To encapsulate these descending products and their powers I wrote

```
def desc_prod(x,y):
t0 = 1
t1 = - y*(y-1)/(2*x)
t2 = (y*(y-1)*(y-2)*(3*y-1))/(24*x^2)
t3 = -(y^2*(y-1)^2*(y-2)*(y-3))/(48*x^3)
t4 = y*(y-1)*(y-2)*(y-3)*(y-4)*(15*y^3-30*y^2 + 5*y + 2)/(5760*x^4)
return (x^y)*(t0 + t1 + t2 + t3 + t4 )
def desc_prod_recip(x,y):
t0 = 1
t1 = y*(y-1)/(2*x)
t2 = (y*(y+1)*(y-1)*(3*y-2))/(24*x^2)
t3 = (y^2*(y-1)^2*(y+1)*(y+2))/(48*x^3)
t4 = y*(y-1)*(y+1)*(y+2)*(y+3)*(15*y^3-15*y^2-10*y+8)/(5760*x^4)
return (x^(-y))*(t0 + t1 + t2 + t3 + t4)
def desc_prod_power(x,y,e):
t0 = 1
t1 = - y*(y-1)/(2*x)
t2 = (y*(y-1)*(y-2)*(3*y-1))/(24*x^2)
t3 = -(y^2*(y-1)^2*(y-2)*(y-3))/(48*x^3)
t4 = y*(y-1)*(y-2)*(y-3)*(y-4)*(15*y^3-30*y^2 + 5*y + 2)/(5760*x^4)
return (x^(y*e))*(1 + multinomial(e-1,1)*t1 + multinomial(e-2,2)*t1^2 + multinomial(e-1,1)*t2 + multinomial(e-3,3)*t1^3 + multinomial(e-2,1,1)*t1*t2 + multinomial(e-4,4)*t1^4 + multinomial(e-2,2)*t2^2 + multinomial(e-3,2,1)*t1^2*t2 + multinomial(e-2,1,1)*t1*t3 + multinomial(e-1,1)*t4 )
def desc_prod_recip_power(x,y,e):
t0 = 1
t1 = y*(y-1)/(2*x)
t2 = (y*(y+1)*(y-1)*(3*y-2))/(24*x^2)
t3 = (y^2*(y-1)^2*(y+1)*(y+2))/(48*x^3)
t4 = y*(y-1)*(y+1)*(y+2)*(y+3)*(15*y^3-15*y^2-10*y+8)/(5760*x^4)
return (x^(-y*e))*(1 + multinomial(e-1,1)*t1 + multinomial(e-2,2)*t1^2 + multinomial(e-1,1)*t2 + multinomial(e-3,3)*t1^3 + multinomial(e-2,1,1)*t1*t2 + multinomial(e-4,4)*t1^4 + multinomial(e-2,2)*t2^2 + multinomial(e-3,2,1)*t1^2*t2 + multinomial(e-2,1,1)*t1*t3 + multinomial(e-1,1)*t4 )
```

but sagemath does not correctly compute the coefficients in $n$. In an attempt to figure this out I asked a question here about computing coefficients of $n$ correctly and you can see there a very simple instance of sagemath failing to compute the coefficient.

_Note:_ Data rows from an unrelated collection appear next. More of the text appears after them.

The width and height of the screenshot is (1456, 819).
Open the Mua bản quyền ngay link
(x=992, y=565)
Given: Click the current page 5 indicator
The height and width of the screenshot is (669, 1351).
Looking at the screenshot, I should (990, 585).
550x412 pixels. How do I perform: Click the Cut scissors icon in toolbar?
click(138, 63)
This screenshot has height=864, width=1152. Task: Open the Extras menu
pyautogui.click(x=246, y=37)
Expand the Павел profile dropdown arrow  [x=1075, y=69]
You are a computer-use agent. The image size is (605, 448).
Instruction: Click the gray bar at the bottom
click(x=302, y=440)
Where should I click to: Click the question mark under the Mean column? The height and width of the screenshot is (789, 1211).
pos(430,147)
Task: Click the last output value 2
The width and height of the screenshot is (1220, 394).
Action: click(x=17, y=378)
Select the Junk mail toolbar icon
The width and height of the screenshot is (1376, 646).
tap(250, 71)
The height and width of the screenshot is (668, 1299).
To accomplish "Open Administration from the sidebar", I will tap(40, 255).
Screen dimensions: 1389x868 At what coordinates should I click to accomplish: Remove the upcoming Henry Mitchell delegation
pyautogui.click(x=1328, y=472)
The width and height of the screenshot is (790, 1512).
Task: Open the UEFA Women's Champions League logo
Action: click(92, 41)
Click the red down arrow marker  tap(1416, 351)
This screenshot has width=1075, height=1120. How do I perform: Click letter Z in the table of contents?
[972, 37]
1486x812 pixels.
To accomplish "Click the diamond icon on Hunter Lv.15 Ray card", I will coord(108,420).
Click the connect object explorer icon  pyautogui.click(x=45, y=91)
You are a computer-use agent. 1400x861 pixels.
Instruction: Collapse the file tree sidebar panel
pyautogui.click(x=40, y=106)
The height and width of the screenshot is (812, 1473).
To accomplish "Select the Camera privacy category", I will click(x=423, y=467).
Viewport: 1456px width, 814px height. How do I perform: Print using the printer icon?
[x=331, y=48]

In my question I tried to give the simplest situation, where I do not have powers, products nor sums of my descnding products and their reciprocals, but just enough to showcase the behaviour of sage that is getting me stuck. In his answer @dan_fulea suggests that I need to approach my problem differently. Can anyone please give me some advice about the best way to compute the coefficients of any given power of $n$ in expressions like mine.